Suppose you store the data there for 6 minutes. Then there's an 90% probability that the sampler misses it entirely and you pay $0. But there's a 10% probability that the sampler does catch it. Then you pay for a whole hour even though you used a fraction of that.
Over many events, it averages out close to actual usage[1]. In 9 out of 10 cases, you pay 0X actual usage. In 1 out of 10 cases, you pay 10X actual usage. (But you can't complain because you did agree to 1-hour increments.)
---
[1] Assuming no correlation between your timing and the sampler's timing. If you can evade the sampler by guessing when it runs and carefully timing your access, then you can save a few pennies at the risk of a ban.
> Moreover, uploading to S3 - in any storage class - is also free!
Depending upon how much data you’re transferring in terms of storage class, number of API calls your software makes to do so, and the capacity used, you may incur charges. This is very easy to inadvertently do when uploading large volumes of archival data directly to the S3 Glacier tiers. You absolutely will pay if you end up using millions of API calls to upload tens of millions of objects comprising tens of terabytes or more.
I updated the phrasing.
If all services, then things like whole or most of a single AZ being borked happens fairly often.
However sounds like it was deleted almost right away. In that case the charge might be 0.03 / 60 if the data was around for a minute. Normally I would expect AWS to round this up to $0.01..
The TimedByteStorage value from the cost and usage report would be the ultimate determinant here.
I’ve on three or four occasions the last three months notices that I got served a completely different SSL certificate than the domain I was visiting, of a domain that often could not be reached on publicly - probably pointing to some organizations internal OTA environment. In all occasions the URL I wanted to visit and the DNS of the site I was then actually visiting were located in AWS. Then less than a minute elapsed the issue is resolved.

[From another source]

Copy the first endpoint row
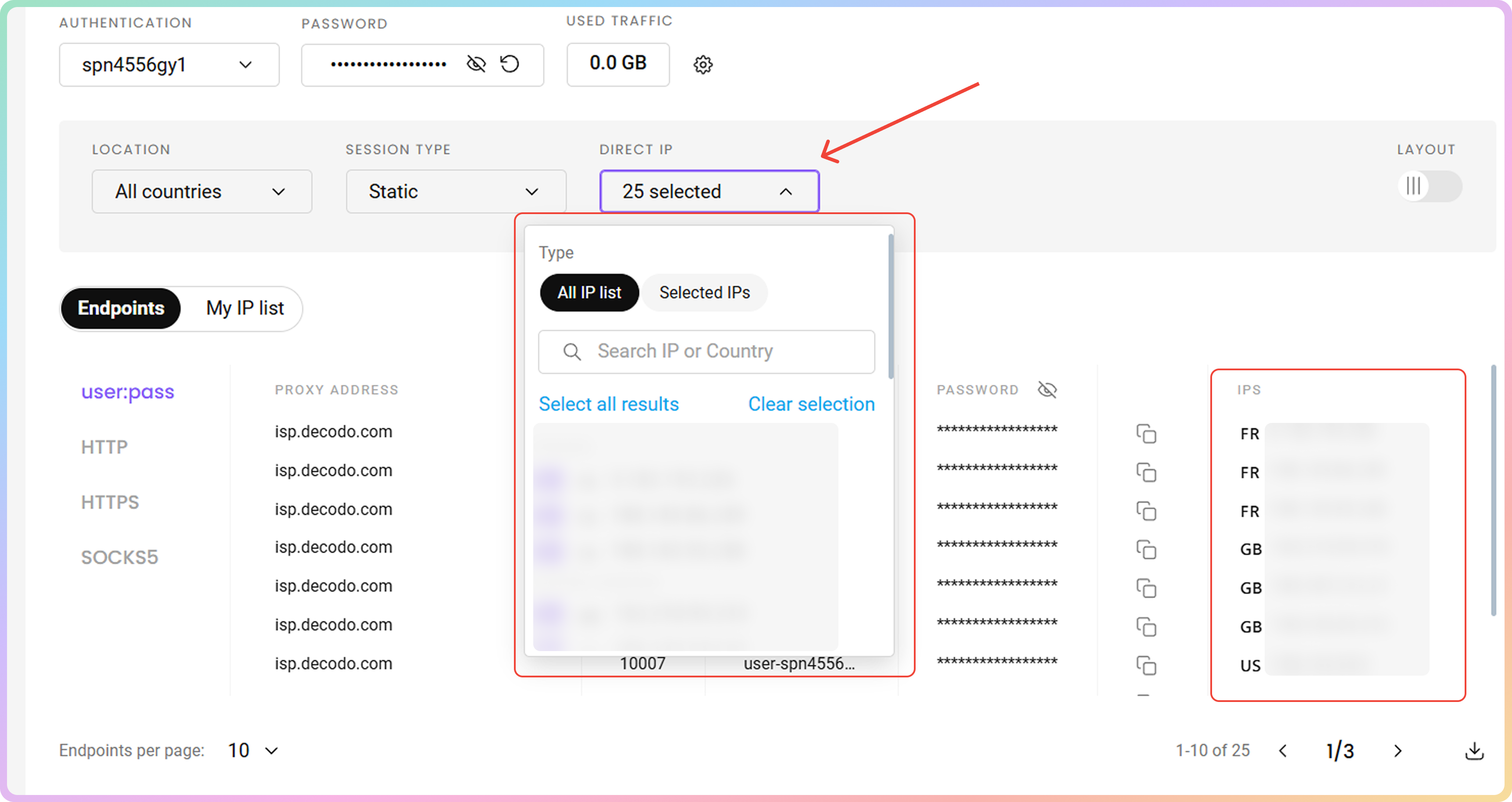 point(1146,434)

I first thought it must be my side, my DNS server malfunctioning or something, but the served sites could not be accessed publicly anyway, and I had the issue on two separate networks with two separate clients and separate DNS servers. I’ve had it with polar.co internal environment, bank of ireland (iirc), multiple times with download.mozilla.org and a few other occassions.

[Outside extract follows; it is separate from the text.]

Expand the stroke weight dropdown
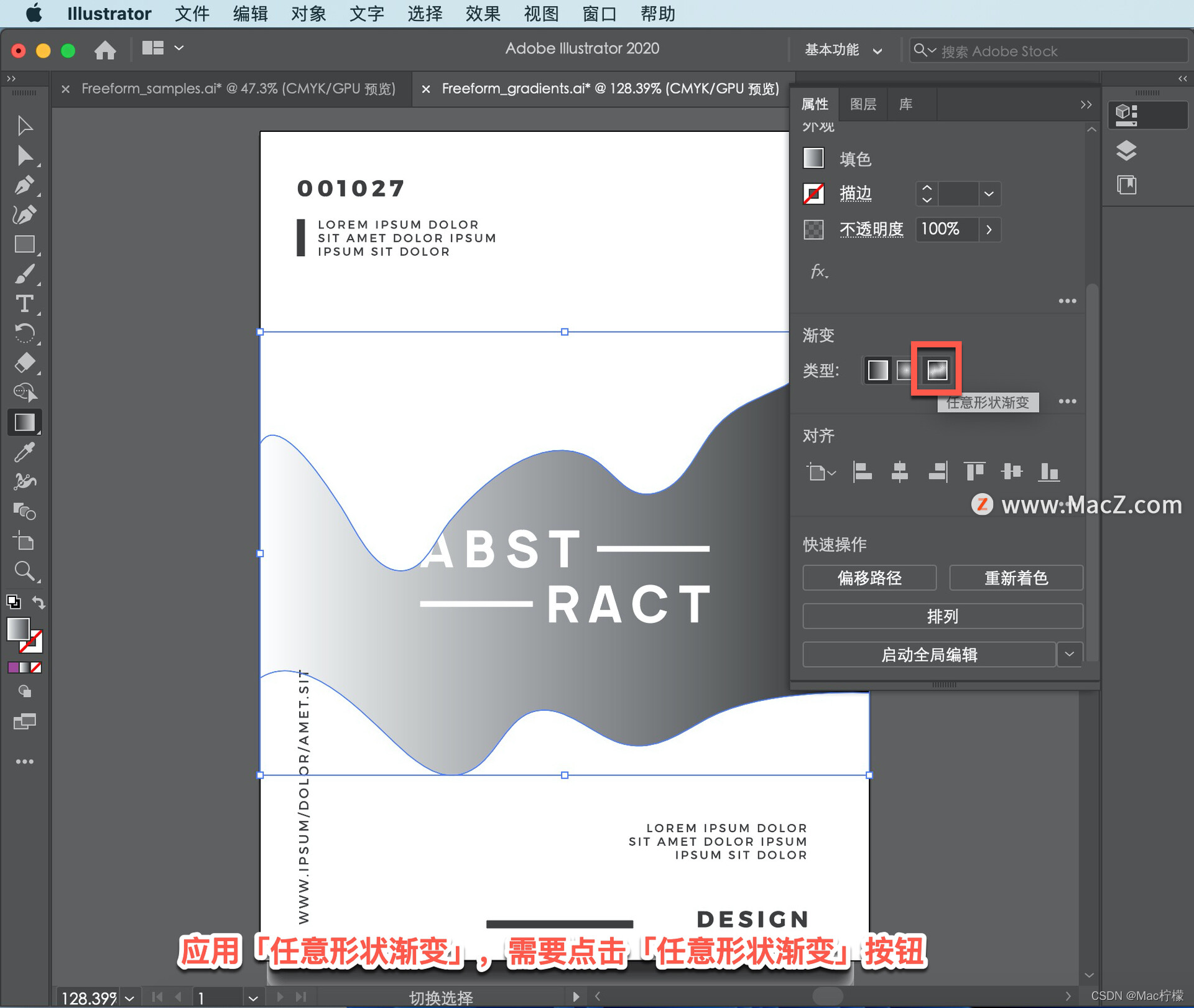The image size is (1194, 1008). 989,194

I contacted AWS on Twitter about it, but just got some generic pointless response I should make an incident - but I’m just some random user, I’m not an AWS client. Somehow I could not get it clear to the AWS support on the other side of Twitter.
Do you setup the same infrastructure in two or more VPS instances and then load balance? (say, [1]). Feels a bit of an ... artisanal solution, compared to using something like AWS ECS.